▸ **Problem details**:
Copy the records word for word, from their first line through the line containing "tooltip-value: 3.695b USD is", and leave out the pictures.

(Collected data entries)

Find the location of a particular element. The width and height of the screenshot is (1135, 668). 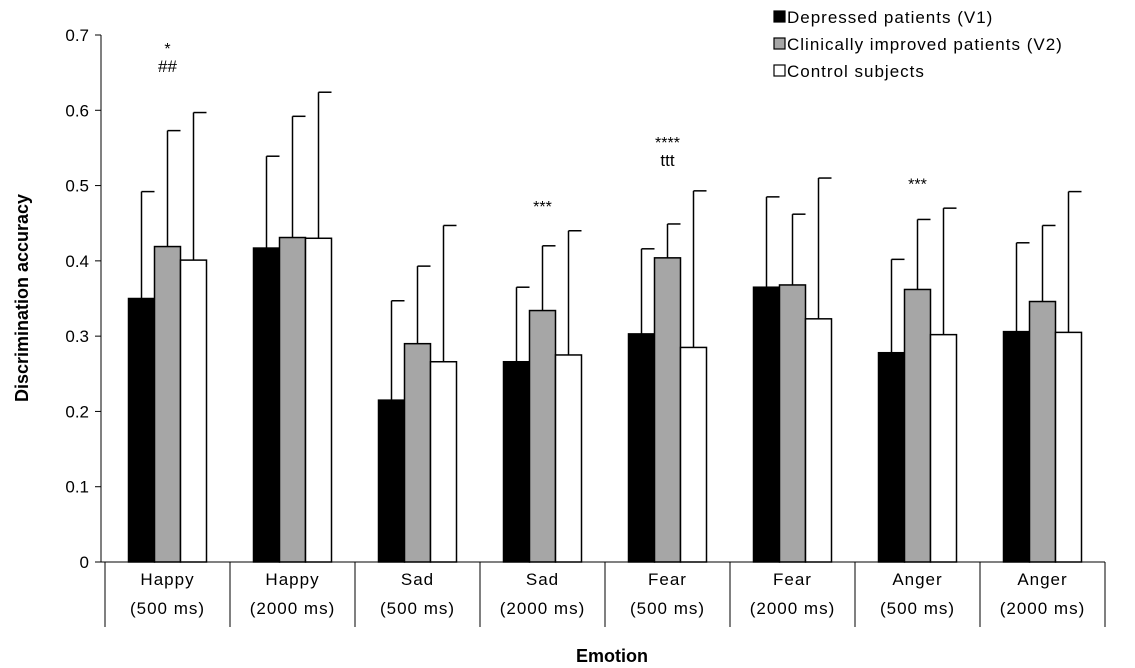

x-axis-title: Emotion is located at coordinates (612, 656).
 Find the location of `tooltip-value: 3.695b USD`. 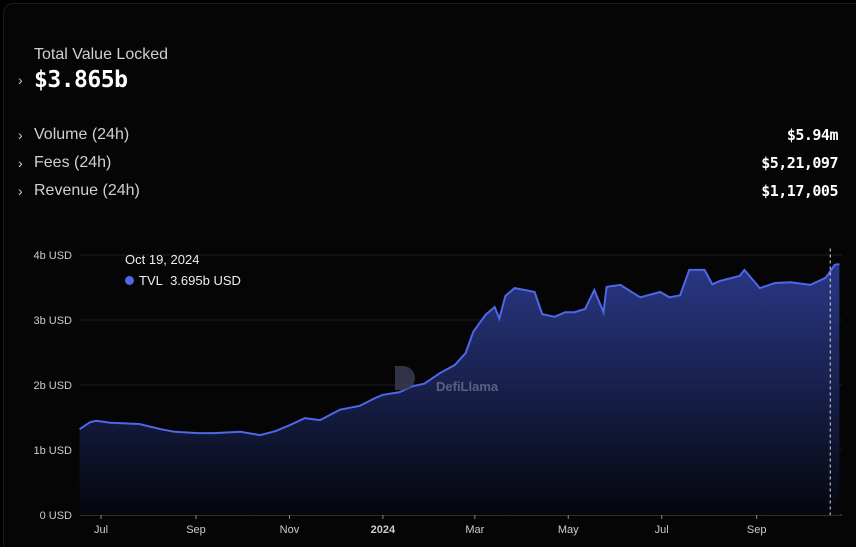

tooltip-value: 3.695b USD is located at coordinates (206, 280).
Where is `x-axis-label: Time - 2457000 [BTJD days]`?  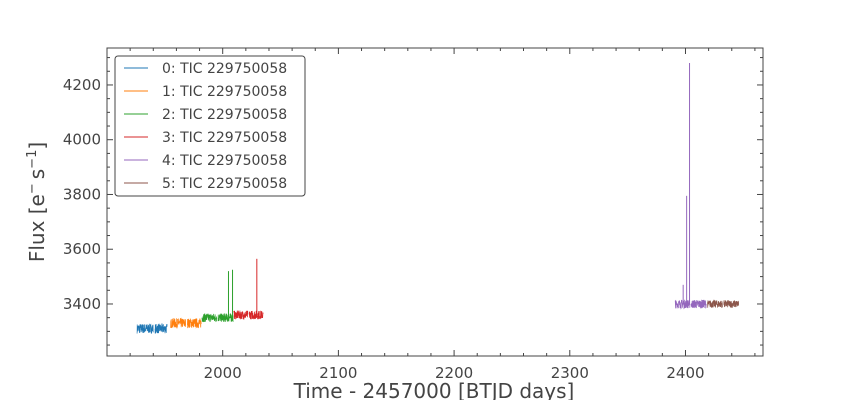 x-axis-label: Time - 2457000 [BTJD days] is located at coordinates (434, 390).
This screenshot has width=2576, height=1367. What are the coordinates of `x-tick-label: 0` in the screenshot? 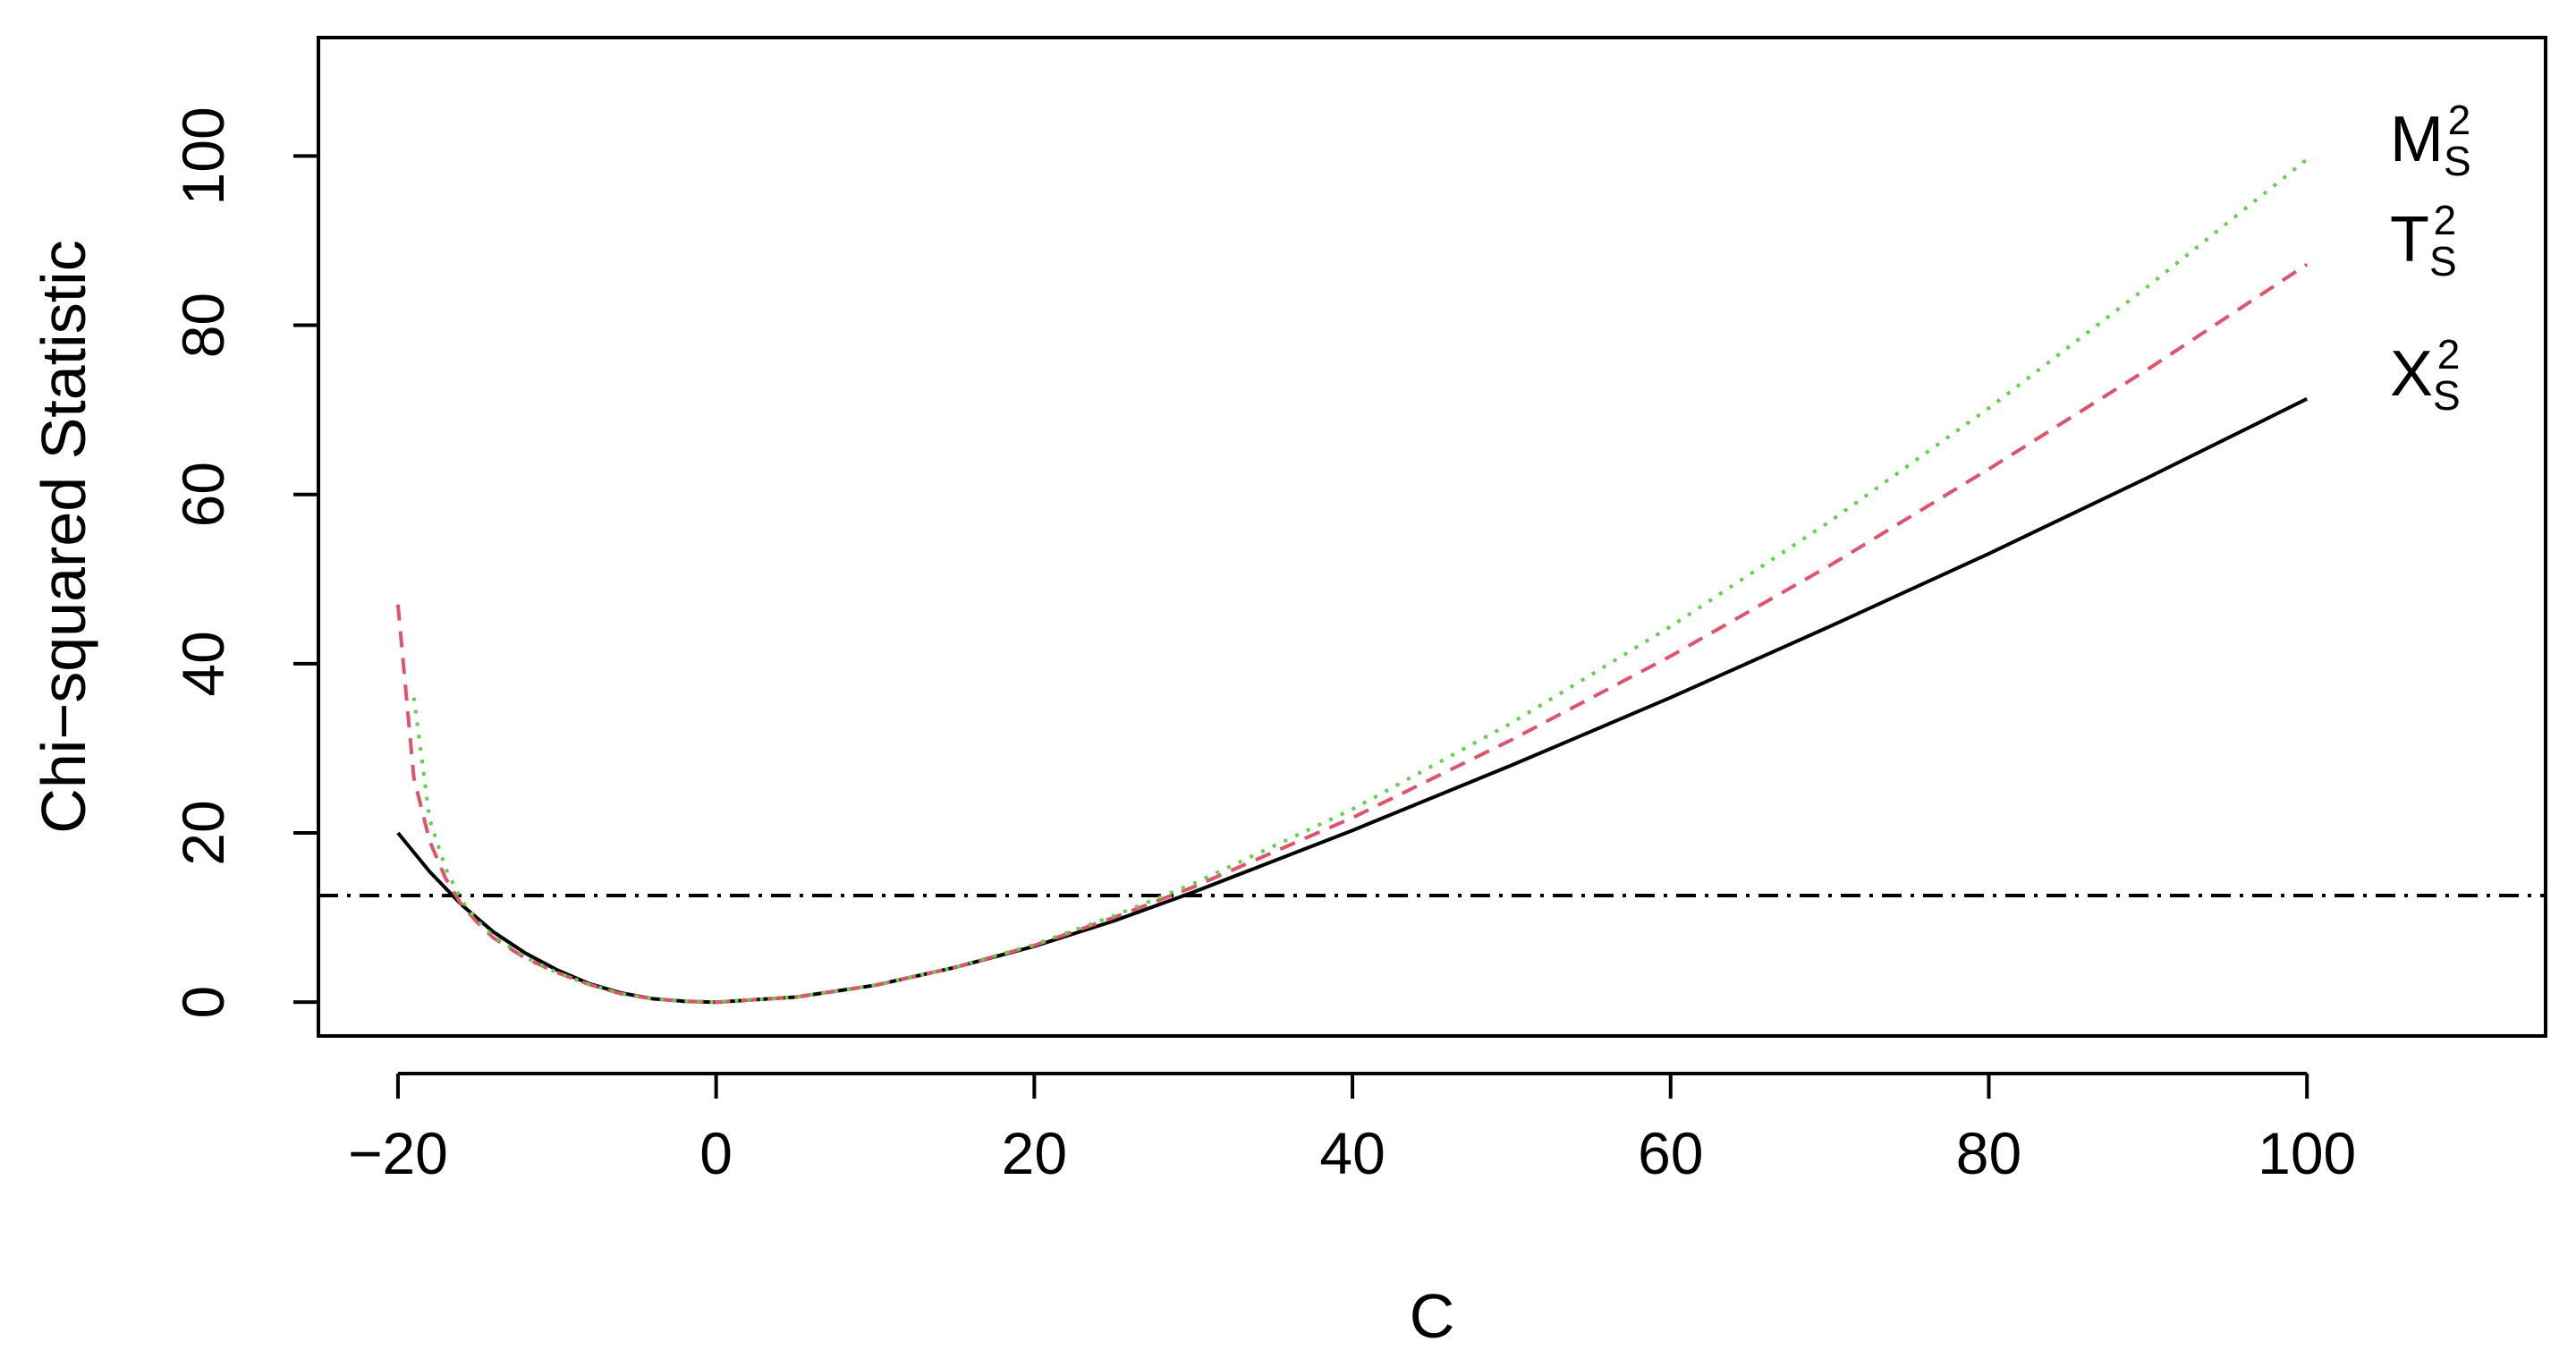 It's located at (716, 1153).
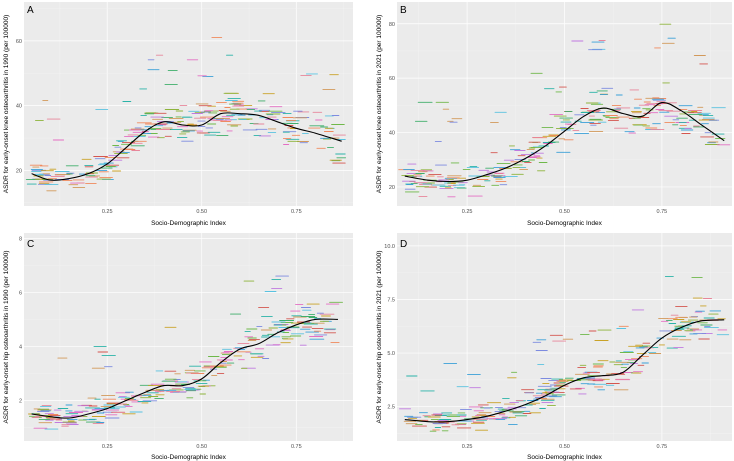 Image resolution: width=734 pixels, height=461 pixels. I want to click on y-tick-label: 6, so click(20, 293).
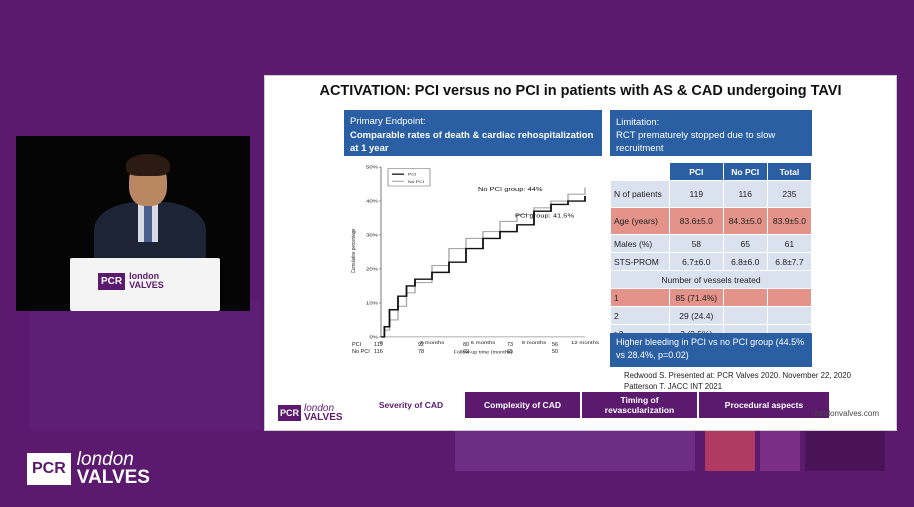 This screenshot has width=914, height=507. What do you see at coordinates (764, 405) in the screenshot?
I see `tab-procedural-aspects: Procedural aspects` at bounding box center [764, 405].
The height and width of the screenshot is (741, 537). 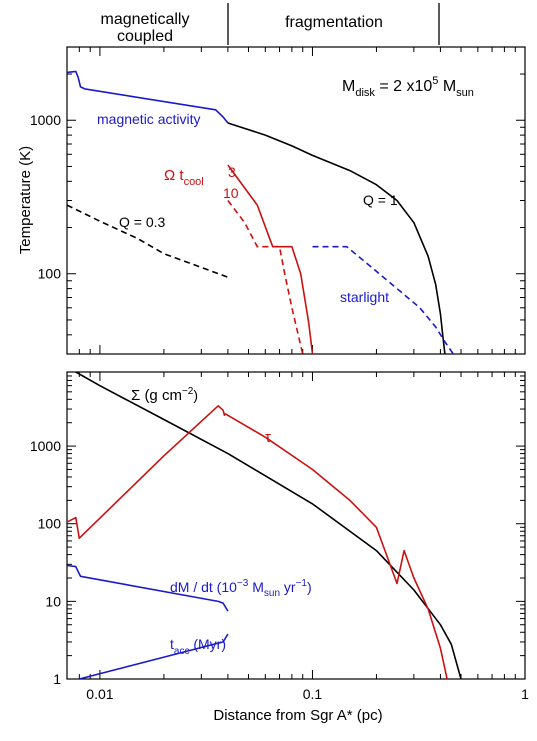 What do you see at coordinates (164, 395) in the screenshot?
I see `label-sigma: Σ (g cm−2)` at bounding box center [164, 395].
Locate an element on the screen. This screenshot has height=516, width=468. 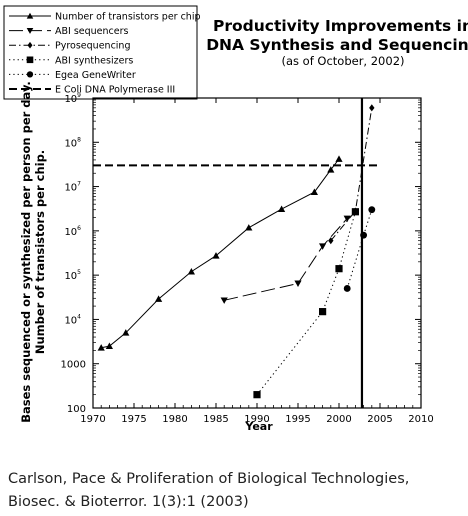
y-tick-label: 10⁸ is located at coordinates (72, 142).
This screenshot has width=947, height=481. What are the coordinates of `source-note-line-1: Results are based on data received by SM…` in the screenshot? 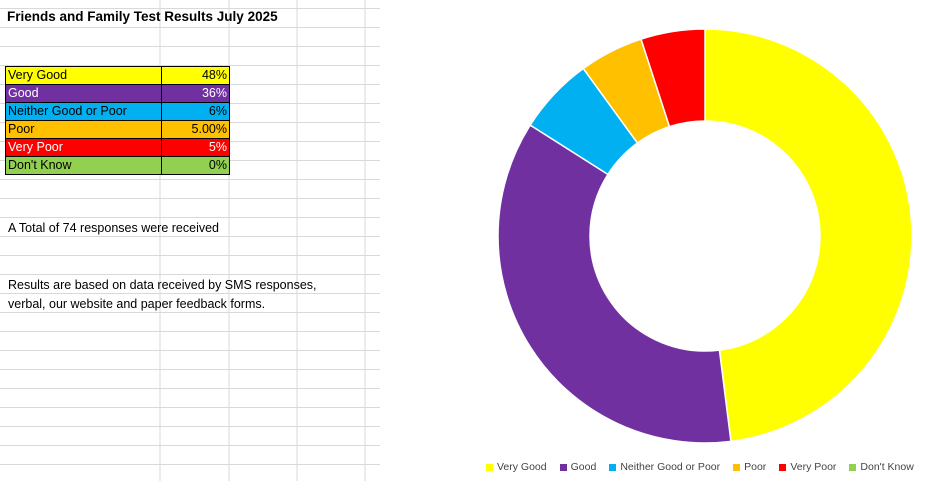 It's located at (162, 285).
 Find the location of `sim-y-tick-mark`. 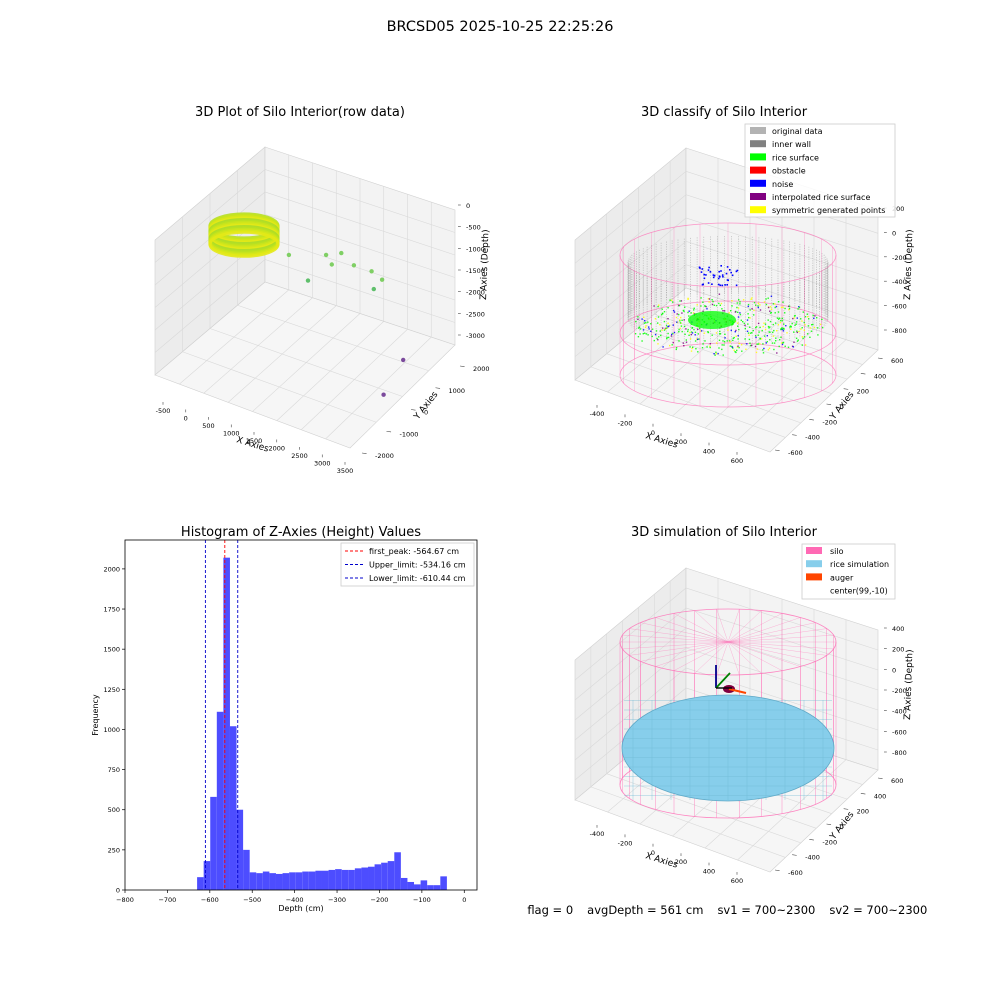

▸ **Task response**:
Find the location of a particular element. The width and height of the screenshot is (1135, 668). 

x-axis-title: Emotion is located at coordinates (612, 656).
 Find the location of `tooltip-value: 3.695b USD`. 

tooltip-value: 3.695b USD is located at coordinates (206, 280).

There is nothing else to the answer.